Studies in patients with fibromyalgia show that pain catastrophizing is associated with increased activity in brain areas related to anticipation of pain (medial frontal cortex, cerebellum), attention to pain (dorsal ACC, dorsolateral prefrontal cortex), emotional aspects of pain (claustrum, closely connected to amygdala) and motor control. Thus, catastrophizing influences pain perception through altering attention and anticipation, and heightening emotional responses to pain.

In another recent study by Tamara Somers and colleagues from Duke University, morbidly obese patients with osteoarthritis (OA) reported higher levels of pain catastrophizing than OA patients in the overweight and obese category. The severely obese patients who engaged in a high level of pain catastrophizing reported having much more intense and unpleasant pain, higher levels of binge eating, lower self-efficacy for controlling their eating and lower weight-related quality of life.

The relationship between pain catastrophizing and eating behaviour is of particular interest, as high-fat and high-sucrose foods have been shown to increase pain tolerance. Thus, binging on highly-palatable foods may be a compensatory response to emotional distress and pain. It is not difficult to see how patients can enter into a vicious cycle of pain, increased eating, weight gain, more pain, more eating, and so on.

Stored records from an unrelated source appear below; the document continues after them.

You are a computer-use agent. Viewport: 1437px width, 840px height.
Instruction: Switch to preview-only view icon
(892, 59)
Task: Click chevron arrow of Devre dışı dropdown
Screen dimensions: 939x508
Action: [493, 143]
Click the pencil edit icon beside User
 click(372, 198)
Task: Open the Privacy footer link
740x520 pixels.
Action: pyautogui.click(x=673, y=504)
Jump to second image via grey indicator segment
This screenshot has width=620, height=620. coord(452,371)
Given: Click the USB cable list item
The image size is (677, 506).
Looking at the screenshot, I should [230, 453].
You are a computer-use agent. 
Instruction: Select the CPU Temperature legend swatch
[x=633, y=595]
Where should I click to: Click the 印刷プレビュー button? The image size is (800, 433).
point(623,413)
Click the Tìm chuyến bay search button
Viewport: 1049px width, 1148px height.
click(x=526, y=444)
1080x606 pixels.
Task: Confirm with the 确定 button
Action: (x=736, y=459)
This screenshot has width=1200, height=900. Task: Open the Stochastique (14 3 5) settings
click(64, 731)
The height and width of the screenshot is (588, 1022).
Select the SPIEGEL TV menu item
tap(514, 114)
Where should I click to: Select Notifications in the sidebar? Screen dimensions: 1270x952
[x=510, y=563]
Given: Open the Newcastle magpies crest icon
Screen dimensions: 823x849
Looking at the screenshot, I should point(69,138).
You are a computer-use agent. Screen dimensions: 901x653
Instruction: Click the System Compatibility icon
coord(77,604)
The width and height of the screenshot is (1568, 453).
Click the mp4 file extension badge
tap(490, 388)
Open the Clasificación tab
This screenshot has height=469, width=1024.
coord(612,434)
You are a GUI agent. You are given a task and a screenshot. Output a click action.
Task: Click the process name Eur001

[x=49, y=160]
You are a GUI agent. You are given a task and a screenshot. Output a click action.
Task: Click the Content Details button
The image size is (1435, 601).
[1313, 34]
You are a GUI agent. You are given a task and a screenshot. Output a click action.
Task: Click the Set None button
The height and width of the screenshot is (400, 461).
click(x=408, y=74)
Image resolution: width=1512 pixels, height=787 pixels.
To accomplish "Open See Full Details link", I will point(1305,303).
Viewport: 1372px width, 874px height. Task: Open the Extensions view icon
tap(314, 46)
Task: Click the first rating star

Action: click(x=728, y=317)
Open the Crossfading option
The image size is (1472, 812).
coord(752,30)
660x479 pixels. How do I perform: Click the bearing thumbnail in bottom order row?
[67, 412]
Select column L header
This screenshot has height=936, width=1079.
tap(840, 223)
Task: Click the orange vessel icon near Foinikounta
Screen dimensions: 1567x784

In routine practice, pain catastrophizing can be easily and reliably assessed with questionnaires like this one, which can be scored like this.

Fortunately, pain catastrophizing is responsive to cognitive behavioural therapy, with clinically relevant improvements in upto 50% of individuals.

I would have little doubt that failure to recognize and address pain catastrophizing increases the likelihood of further weight gain and disability in patients with severe obesity.